# REQUIRED WORK:
Could you set down exactly the lines in the records below between the line holding "Mango (169, 2114)" and the line holding "Screenshot is 223x2576.", inclusive?

# STORED DATA:
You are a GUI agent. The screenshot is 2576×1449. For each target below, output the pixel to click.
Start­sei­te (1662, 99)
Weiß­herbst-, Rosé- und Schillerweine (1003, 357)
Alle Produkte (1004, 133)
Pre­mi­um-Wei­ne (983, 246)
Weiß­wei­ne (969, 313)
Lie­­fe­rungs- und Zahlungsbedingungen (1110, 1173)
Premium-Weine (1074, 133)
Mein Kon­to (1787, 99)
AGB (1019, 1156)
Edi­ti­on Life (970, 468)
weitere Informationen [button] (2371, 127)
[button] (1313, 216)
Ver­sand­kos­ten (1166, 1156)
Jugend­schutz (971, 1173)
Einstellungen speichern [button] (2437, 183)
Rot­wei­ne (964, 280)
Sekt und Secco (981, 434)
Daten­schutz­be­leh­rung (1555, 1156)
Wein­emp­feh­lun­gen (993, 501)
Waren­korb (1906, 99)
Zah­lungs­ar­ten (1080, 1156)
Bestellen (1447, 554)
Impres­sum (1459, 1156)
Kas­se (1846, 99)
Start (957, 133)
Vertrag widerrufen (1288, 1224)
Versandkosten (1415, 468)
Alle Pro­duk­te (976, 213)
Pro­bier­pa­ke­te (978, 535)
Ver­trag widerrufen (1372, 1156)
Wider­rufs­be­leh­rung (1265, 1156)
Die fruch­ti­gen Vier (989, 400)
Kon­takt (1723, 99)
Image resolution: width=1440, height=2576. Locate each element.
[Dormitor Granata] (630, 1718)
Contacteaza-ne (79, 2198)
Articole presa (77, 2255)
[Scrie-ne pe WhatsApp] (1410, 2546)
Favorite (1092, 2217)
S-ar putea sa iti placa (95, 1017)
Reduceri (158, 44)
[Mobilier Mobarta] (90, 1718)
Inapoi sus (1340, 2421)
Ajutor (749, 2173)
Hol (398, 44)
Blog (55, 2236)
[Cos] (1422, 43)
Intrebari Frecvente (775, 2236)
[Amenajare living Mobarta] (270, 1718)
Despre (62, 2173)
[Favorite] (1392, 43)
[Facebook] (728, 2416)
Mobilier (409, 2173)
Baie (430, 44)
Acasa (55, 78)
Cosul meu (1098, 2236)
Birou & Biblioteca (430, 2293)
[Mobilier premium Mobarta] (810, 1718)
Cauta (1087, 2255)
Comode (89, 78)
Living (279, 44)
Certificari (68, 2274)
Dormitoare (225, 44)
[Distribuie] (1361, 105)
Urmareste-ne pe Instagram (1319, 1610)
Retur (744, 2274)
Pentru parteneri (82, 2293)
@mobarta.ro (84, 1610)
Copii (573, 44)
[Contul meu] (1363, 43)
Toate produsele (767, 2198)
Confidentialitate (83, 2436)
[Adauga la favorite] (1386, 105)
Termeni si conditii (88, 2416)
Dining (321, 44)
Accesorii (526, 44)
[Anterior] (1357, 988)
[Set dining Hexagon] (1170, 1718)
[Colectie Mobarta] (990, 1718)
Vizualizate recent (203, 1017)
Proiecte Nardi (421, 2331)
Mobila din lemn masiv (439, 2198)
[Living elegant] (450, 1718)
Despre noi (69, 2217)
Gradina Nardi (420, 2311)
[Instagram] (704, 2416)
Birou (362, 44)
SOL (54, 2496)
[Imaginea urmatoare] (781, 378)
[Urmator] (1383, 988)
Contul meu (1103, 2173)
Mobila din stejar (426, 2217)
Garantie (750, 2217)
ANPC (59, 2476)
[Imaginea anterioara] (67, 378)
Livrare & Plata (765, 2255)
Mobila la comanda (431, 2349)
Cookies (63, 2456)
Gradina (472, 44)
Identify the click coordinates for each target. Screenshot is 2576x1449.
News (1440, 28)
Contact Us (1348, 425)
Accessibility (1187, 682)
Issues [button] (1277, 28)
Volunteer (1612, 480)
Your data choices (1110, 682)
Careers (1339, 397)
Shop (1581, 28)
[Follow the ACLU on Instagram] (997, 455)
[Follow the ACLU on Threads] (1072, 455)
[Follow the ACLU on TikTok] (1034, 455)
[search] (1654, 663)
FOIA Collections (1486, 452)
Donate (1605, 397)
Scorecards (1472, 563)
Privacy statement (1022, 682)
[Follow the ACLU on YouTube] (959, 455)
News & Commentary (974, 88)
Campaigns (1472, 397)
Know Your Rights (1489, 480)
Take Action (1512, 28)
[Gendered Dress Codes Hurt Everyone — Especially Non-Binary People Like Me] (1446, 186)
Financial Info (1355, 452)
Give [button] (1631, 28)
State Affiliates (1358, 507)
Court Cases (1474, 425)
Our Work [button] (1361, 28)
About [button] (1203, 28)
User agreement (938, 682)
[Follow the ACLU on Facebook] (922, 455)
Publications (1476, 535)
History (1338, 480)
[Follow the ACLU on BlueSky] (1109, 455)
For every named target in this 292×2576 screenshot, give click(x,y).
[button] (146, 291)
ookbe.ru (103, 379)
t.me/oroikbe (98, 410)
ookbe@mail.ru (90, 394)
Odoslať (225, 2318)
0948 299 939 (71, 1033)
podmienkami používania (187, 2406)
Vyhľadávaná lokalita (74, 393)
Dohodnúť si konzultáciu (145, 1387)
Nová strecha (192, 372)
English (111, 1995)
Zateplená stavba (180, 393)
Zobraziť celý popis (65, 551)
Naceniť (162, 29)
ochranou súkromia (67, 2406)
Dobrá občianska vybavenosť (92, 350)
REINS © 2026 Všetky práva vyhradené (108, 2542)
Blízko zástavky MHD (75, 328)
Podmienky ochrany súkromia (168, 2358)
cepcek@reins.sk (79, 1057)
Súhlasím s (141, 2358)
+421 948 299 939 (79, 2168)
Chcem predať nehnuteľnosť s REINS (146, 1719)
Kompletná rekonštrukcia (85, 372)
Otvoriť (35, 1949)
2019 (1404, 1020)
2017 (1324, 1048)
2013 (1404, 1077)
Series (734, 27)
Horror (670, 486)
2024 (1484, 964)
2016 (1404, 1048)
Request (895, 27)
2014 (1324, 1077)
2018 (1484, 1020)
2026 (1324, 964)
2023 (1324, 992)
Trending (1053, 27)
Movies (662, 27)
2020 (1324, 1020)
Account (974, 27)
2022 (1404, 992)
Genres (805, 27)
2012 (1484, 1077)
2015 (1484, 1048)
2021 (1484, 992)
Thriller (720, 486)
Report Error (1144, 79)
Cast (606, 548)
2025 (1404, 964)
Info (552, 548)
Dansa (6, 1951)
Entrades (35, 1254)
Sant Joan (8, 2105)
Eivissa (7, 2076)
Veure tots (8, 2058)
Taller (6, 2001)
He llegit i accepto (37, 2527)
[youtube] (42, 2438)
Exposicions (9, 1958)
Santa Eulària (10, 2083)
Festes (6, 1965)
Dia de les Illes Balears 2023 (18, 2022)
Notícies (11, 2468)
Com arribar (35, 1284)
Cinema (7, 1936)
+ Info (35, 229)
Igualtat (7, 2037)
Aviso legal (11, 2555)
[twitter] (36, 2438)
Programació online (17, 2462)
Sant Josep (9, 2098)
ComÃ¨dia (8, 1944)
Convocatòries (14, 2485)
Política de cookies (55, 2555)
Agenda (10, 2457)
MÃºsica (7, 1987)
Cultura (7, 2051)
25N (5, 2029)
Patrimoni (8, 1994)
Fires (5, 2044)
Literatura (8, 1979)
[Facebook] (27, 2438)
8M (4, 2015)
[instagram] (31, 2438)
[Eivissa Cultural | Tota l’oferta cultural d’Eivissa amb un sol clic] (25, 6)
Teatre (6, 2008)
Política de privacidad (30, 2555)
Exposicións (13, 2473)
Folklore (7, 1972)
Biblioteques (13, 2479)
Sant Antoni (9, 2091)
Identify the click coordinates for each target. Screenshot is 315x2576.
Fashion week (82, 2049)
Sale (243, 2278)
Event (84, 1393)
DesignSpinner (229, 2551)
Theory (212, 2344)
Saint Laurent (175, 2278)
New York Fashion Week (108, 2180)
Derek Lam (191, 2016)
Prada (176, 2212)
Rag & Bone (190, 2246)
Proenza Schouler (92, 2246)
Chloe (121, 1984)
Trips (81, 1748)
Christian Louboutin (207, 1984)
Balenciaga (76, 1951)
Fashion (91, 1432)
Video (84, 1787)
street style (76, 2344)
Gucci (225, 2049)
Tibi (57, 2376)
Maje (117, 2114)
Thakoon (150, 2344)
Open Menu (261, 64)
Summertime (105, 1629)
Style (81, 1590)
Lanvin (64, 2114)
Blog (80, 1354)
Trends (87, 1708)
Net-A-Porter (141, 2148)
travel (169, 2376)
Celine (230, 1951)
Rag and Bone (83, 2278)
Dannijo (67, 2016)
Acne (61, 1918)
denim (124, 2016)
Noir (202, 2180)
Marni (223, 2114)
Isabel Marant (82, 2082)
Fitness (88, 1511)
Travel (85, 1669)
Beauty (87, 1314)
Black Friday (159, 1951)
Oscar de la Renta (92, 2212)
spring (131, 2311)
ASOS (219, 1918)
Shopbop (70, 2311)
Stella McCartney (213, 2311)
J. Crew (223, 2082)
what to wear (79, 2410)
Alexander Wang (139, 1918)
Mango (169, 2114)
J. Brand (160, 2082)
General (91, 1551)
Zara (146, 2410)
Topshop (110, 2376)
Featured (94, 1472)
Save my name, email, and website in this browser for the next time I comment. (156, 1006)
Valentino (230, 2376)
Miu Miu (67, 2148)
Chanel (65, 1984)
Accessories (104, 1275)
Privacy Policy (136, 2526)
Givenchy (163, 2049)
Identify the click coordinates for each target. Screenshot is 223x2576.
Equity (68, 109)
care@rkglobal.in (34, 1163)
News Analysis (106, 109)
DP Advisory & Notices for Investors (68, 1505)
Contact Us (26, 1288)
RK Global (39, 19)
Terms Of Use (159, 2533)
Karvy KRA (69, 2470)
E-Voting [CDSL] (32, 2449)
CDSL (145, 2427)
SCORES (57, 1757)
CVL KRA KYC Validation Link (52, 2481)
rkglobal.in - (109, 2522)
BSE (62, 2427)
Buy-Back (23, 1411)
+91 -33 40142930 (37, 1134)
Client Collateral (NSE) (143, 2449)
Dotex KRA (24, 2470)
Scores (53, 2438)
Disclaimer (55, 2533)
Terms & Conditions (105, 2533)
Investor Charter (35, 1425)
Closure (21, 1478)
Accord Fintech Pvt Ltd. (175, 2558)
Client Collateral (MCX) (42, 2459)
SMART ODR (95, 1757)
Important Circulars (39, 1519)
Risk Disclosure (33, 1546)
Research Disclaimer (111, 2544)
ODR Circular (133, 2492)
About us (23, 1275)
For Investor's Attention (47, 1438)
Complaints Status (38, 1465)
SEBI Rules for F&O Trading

# SOLUTION FOR THIS PROBLEM:
Mango (169, 2114)
J. Brand (160, 2082)
General (91, 1551)
Zara (146, 2410)
Topshop (110, 2376)
Featured (94, 1472)
Save my name, email, and website in this browser for the next time I comment. (156, 1006)
Valentino (230, 2376)
Miu Miu (67, 2148)
Chanel (65, 1984)
Accessories (104, 1275)
Privacy Policy (136, 2526)
Givenchy (163, 2049)
Identify the click coordinates for each target. Screenshot is 223x2576.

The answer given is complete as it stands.